The New, Smartest AI: Claude 3 – Tested vs Gemini 1.5 + GPT-4
Summary
TLDRこのビデオでは、AnthropicによるClaude 3言語モデルの説明と、他のモデル(GPT-4、Gemini 1.5など)との比較がなされています。Claude 3は現時点で最も知能が高いと主張されており、画像認識やテキスト生成能力が優れていることが示されています。しかし一方で、数学的推論や複雑なタスクでの限界も指摘されています。安全性についての言及もあり、企業利用を想定した製品としての位置づけがなされています。
Takeaways
- 🤖 AnthropicはClaude 3を「惑星で最も知能の高い言語モデル」と主張し、それを裏付ける技術レポートを発表しました。

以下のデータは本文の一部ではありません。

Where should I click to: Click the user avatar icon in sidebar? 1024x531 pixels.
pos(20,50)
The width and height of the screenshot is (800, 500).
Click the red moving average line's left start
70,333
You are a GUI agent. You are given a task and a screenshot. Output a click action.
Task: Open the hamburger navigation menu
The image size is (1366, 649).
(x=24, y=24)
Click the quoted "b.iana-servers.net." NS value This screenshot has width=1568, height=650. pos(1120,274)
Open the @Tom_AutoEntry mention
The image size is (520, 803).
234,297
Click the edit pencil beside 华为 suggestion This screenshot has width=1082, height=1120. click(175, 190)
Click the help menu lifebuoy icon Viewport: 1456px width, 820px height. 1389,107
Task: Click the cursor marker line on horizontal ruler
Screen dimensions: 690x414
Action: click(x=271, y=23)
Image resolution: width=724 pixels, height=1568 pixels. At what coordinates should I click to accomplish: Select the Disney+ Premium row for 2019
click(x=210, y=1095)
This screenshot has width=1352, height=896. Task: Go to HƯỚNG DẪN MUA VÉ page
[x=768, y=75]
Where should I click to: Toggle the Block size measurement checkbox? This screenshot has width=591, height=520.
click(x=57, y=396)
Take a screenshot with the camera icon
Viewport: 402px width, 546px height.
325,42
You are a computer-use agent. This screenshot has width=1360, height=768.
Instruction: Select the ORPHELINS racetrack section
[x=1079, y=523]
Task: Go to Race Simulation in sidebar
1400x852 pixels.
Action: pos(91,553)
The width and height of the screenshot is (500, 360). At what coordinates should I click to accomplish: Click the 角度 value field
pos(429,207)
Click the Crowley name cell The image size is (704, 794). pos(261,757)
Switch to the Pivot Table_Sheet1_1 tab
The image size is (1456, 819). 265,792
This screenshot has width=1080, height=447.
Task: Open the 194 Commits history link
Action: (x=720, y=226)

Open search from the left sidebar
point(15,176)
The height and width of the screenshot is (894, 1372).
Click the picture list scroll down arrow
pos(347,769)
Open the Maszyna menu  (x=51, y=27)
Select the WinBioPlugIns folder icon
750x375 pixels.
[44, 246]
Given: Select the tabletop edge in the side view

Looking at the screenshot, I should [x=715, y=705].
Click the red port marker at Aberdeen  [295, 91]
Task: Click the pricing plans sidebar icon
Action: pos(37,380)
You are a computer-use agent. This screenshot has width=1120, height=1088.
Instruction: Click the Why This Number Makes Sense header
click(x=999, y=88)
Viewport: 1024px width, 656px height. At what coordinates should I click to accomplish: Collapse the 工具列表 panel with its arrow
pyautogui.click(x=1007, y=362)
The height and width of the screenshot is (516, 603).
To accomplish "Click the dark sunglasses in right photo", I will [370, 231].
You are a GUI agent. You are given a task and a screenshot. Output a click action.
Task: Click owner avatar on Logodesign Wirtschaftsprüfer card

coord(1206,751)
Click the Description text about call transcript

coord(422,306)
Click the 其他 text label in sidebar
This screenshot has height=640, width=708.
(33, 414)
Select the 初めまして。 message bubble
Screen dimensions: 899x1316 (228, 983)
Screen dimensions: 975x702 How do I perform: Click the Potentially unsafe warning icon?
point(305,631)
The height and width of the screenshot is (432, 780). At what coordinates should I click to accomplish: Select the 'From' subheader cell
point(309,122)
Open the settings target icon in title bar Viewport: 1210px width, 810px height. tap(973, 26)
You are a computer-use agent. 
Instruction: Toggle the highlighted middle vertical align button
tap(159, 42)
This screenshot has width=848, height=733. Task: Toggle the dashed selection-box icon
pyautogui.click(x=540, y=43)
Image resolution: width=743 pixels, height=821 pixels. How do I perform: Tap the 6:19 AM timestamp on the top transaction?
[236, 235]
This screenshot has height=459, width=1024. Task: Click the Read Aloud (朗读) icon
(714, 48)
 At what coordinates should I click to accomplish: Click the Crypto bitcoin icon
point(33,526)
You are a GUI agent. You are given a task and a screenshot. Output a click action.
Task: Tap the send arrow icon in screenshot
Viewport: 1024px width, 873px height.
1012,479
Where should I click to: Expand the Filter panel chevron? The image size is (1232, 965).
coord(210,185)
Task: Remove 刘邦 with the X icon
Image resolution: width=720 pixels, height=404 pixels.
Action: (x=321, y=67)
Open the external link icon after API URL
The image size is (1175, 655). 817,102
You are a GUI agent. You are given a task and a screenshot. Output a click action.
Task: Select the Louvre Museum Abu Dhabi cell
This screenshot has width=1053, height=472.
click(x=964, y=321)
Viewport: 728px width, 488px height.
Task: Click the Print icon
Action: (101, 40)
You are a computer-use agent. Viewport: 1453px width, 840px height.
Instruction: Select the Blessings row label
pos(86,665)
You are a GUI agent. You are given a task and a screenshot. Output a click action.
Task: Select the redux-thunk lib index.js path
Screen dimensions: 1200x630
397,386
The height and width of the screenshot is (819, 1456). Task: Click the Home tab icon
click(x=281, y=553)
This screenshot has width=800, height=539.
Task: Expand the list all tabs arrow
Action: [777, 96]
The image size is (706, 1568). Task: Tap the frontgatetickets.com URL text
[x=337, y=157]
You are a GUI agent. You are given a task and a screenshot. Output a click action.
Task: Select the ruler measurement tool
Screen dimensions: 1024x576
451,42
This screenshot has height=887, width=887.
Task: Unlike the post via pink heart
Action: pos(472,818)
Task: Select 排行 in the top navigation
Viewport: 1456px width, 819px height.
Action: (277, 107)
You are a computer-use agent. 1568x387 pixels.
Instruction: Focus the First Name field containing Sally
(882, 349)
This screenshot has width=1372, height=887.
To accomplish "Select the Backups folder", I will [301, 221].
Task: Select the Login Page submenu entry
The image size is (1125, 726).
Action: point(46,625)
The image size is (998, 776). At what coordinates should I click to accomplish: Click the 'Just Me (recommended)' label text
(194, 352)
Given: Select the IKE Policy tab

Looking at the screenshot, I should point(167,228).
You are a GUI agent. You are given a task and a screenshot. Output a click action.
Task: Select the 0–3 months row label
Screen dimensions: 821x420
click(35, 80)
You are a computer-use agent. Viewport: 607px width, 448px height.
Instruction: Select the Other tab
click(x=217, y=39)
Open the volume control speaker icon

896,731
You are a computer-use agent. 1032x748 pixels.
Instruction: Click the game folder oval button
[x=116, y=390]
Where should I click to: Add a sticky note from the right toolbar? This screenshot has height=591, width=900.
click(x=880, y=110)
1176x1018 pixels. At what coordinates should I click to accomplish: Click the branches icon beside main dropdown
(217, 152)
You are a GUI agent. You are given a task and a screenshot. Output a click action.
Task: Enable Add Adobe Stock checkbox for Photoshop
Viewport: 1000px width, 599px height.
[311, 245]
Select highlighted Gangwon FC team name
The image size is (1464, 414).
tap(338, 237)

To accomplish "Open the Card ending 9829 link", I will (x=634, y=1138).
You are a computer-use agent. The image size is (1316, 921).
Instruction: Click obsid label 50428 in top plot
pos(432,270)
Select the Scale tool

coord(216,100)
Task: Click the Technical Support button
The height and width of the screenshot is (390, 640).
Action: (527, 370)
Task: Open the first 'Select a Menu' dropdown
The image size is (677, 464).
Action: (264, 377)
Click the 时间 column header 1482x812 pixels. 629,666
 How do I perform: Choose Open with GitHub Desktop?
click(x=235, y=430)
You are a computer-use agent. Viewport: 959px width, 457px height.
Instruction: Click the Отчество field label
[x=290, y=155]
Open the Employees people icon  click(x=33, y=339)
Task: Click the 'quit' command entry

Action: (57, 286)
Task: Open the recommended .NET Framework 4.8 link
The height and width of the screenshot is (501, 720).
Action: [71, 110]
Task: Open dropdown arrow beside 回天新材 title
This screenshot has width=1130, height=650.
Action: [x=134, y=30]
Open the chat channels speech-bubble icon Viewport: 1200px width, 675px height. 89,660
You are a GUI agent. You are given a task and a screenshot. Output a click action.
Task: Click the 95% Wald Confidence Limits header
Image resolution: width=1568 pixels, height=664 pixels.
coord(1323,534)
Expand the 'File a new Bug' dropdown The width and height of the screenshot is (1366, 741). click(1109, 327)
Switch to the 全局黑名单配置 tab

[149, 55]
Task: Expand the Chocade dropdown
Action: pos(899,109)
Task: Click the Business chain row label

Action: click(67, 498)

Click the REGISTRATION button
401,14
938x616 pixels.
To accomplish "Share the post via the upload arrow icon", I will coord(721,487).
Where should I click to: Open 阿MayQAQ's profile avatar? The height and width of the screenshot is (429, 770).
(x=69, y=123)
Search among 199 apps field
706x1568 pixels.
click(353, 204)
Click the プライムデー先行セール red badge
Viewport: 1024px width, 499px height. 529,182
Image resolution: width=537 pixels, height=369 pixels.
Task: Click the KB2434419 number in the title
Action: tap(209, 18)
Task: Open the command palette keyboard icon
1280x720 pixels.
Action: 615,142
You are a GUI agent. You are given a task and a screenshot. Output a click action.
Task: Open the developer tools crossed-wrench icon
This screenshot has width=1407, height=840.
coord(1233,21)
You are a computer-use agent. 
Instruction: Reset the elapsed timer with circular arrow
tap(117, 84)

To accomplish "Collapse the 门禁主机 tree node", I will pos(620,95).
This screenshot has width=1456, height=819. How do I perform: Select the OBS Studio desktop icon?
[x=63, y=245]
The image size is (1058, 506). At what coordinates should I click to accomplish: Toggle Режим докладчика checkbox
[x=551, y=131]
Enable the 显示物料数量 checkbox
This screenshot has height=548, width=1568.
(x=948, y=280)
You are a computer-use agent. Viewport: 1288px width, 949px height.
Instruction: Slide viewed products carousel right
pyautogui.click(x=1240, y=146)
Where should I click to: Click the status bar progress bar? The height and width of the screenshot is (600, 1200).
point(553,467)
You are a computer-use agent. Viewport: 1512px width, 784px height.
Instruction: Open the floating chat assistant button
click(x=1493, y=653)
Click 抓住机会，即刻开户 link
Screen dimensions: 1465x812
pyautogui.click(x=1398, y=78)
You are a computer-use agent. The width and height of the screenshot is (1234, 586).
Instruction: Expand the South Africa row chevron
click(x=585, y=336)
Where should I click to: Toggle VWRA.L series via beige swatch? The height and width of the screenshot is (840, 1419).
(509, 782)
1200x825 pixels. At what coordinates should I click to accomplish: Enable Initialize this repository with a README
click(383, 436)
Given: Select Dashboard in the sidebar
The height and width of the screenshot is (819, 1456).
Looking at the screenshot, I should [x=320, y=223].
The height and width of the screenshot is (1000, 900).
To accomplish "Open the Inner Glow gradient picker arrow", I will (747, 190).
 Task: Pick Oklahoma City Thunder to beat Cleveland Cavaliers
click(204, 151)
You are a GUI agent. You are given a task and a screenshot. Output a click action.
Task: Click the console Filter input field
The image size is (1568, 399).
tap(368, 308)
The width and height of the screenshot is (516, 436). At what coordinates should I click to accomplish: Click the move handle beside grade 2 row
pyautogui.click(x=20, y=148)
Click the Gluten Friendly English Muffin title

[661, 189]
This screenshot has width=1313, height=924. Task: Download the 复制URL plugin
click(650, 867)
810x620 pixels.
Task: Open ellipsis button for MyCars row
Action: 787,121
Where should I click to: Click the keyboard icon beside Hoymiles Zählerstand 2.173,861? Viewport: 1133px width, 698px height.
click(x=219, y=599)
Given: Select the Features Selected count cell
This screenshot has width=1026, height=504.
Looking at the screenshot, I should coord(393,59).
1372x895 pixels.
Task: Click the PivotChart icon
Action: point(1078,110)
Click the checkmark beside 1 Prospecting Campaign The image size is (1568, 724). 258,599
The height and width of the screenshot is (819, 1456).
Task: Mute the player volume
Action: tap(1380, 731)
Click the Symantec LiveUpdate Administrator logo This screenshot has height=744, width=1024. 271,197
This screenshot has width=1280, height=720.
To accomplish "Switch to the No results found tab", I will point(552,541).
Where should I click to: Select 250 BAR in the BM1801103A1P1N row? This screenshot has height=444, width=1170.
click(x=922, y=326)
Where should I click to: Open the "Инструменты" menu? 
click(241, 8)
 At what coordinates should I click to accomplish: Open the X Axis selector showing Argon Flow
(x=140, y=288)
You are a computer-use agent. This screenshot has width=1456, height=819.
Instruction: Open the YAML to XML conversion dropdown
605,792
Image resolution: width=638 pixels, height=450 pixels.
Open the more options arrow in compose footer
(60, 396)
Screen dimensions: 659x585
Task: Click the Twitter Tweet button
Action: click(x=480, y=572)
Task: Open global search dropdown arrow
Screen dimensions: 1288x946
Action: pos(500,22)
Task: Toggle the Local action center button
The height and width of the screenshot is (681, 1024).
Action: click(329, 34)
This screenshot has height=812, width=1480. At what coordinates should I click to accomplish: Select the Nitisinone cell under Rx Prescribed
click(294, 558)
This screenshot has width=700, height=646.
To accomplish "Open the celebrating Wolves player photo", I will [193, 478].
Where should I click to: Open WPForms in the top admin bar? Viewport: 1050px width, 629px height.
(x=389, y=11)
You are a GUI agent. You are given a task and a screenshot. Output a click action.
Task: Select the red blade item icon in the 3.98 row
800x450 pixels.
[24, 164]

- 🔬 Claude 3はGPT-4やGemini 1.5より、画像認識、数学、コーディング、多言語処理などの分野で優れた性能を発揮しています。
- 📈 Anthropicは、Claude 3がビジネス分野で活躍できると確信しており、高い価格設定と複雑な財務予測などの使用例を強調しています。
- 🧠 Claude 3は、大学院レベルの質問にも高い正答率を示し、人間の専門家を上回る知能を持つと評価されています。
- 🔍 一方で、Claude 3には基本的なミスや推論エラーが残されており、まだAGI(人工general intelligence)には達していません。
- 🌍 Claude 3は、多言語処理能力が非常に高く、他のモデルを大きく上回る性能を発揮します。
- 🔓 Claude 3は、他のモデルに比べて不適切なコンテンツを生成しにくい傾向がありますが、一方で人種差別的な発言をする可能性も指摘されています。
- 🧩 Anthropicは、Claude 3を頻繁にアップデートし、モデルのインテリジェンスを向上させていく計画があります。
- 🛡️ Anthropicは、安全性研究を優先するため、他社に比べてモデルのリリースが遅れがちだと述べています。
- ⚡ しかし、Claude 3の発表により、Anthropicは完全にAGI研究所に移行したと見なされています。
Q & A
Claude 3はどのように他のAIモデルと比較されているか?
-Claude 3は、画像認識、数学問題、マルチリンガルタスク、コーディングなどの様々なベンチマークで、GPT-4やGemini 1.5 Proよりも優れた性能を示していると評価されています。特に高難易度の大学院レベルの質問に対して、人間の専門家レベルの精度を達成していると述べられています。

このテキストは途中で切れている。